TLS/SSL for applications : Right and Wrong ways to fix it.

Many applications use TLS/SSL to connect their components together. During development, unless you have lots of time and/or money you won’t have a signed certificate. Even if you have a free CA server, the chances are, your development instance was thrown up from Vagrant or a fresh AWS instance that doesn’t trust your CA. (Unless you work for Verisign or Symantec or …)

If you have a new instance and want to import your “company CA” then you’re probably going to want to follow some instructions like this as well.

So, your application is failing to connect to a server because it won’t accept the server’s certificate, how can you fix it? There are 2 main choices here.

Disable SSL

One option is to disable either SSL or certificate validation. That sounds like the easy option, it removes a whole layer of pain, no worrying about SSL any more. Unfortunately, the mechanism to do that varies hugely depending on your application.

You may simply be able to connect to a port that offers an insecure version of what you want.
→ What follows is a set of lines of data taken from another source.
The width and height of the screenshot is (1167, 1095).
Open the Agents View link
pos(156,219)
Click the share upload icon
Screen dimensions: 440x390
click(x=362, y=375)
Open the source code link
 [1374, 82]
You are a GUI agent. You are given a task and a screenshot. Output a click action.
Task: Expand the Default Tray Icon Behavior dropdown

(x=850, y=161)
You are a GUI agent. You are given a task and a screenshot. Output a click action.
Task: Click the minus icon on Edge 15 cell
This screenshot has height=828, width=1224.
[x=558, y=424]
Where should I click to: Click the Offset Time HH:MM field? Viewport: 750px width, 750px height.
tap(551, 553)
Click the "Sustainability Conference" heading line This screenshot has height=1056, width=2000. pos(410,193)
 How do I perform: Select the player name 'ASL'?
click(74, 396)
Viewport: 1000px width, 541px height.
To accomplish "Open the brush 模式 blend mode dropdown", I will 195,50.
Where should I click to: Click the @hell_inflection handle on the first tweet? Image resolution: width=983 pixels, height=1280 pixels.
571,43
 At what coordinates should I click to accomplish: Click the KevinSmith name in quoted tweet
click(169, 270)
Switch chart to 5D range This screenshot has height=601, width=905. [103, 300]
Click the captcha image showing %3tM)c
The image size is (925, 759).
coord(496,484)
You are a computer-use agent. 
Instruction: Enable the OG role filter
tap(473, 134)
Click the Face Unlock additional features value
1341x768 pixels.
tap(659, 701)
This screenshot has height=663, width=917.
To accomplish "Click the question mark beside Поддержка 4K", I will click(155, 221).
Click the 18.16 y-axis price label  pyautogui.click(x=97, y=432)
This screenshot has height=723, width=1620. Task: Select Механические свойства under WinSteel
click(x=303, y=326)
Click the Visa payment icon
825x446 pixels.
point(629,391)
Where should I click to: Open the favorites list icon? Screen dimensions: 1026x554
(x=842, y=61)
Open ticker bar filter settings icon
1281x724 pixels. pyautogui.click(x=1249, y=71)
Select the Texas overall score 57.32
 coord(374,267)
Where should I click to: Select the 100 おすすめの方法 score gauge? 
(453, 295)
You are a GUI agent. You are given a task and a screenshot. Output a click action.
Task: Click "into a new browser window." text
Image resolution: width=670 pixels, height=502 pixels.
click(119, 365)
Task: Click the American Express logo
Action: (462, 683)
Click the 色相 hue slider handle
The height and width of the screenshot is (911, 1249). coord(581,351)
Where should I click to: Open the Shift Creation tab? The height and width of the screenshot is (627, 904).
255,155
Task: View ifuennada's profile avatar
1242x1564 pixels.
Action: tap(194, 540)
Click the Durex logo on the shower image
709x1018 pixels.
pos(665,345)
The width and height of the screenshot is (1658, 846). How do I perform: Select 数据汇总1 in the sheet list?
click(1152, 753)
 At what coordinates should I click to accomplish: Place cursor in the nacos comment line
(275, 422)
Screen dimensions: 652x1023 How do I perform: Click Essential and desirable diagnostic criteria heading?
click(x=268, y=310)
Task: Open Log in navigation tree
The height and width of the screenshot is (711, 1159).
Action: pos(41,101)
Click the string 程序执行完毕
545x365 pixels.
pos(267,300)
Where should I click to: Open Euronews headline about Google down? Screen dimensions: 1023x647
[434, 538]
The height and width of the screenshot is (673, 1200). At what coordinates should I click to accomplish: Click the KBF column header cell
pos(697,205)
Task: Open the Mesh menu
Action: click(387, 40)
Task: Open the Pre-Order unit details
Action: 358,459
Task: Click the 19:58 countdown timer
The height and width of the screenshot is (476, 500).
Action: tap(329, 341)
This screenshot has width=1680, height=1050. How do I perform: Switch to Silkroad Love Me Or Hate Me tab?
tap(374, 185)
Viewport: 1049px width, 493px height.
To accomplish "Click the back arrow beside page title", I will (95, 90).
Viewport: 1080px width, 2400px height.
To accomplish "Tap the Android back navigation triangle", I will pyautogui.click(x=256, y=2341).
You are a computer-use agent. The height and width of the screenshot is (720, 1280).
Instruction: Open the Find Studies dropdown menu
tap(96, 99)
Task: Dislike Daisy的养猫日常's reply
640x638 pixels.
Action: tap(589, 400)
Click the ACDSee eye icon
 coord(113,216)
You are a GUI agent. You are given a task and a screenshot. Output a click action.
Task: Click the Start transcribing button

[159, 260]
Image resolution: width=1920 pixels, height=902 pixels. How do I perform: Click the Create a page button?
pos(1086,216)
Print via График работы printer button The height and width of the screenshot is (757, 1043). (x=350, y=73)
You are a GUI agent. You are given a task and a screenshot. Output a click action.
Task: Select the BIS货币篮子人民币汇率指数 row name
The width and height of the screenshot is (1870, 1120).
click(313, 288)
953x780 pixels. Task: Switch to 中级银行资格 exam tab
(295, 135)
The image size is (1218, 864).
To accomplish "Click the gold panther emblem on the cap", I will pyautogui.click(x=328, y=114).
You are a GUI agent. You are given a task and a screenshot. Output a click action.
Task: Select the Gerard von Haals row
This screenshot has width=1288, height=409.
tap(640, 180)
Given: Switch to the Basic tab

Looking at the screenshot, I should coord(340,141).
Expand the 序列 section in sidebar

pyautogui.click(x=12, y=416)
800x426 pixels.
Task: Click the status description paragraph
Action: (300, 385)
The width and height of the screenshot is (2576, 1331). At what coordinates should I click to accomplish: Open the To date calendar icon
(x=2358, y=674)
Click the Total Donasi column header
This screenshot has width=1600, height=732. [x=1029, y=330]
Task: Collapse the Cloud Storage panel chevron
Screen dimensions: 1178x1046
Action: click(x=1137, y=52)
LDAP (389) instead of LDAPS (636) or HTTP (80) instead of HTTPS (443) etc…

If you’re using curl for testing an API then there is an option (“-k” or “–insecure”) to make curl ignore certificate issues.

If you’re using Java, you may have some luck with setting options like

However, disabling SSL makes things insecure, so don’t do it on live! And please don’t ask for instructions on how to do it (unless you want to pay me a £1K day rate for figuring things out). If you can’t figure out yourself how to go insecure, you probably shouldn’t be doing it.

Import the certificate

Importing the certificate is a much better way to work, and it is normally acceptable to use it in production too. It does still ensure the server is the one you think it is (no MITM attack) and will ensure your traffic is encrypted (as long as the server doesn’t allow the NULL ciphers).

There are plenty of ways to import a certificate. Some better than others.

The bad ways

You can create a local keystore and import the certificate to it. Then tell your application to use that keystore. If you can tell the application to use ONLY your keystore, this can be a very secure solution, because it will only allow your app to contact the one certificate it has. But generally, this causes problems in future when you do need to connect to other servers or other people have to work on your app and can’t remember where your keystore is, or what the password is etc… Or you have other apps that need to connect to the same server, they all need a keystore too.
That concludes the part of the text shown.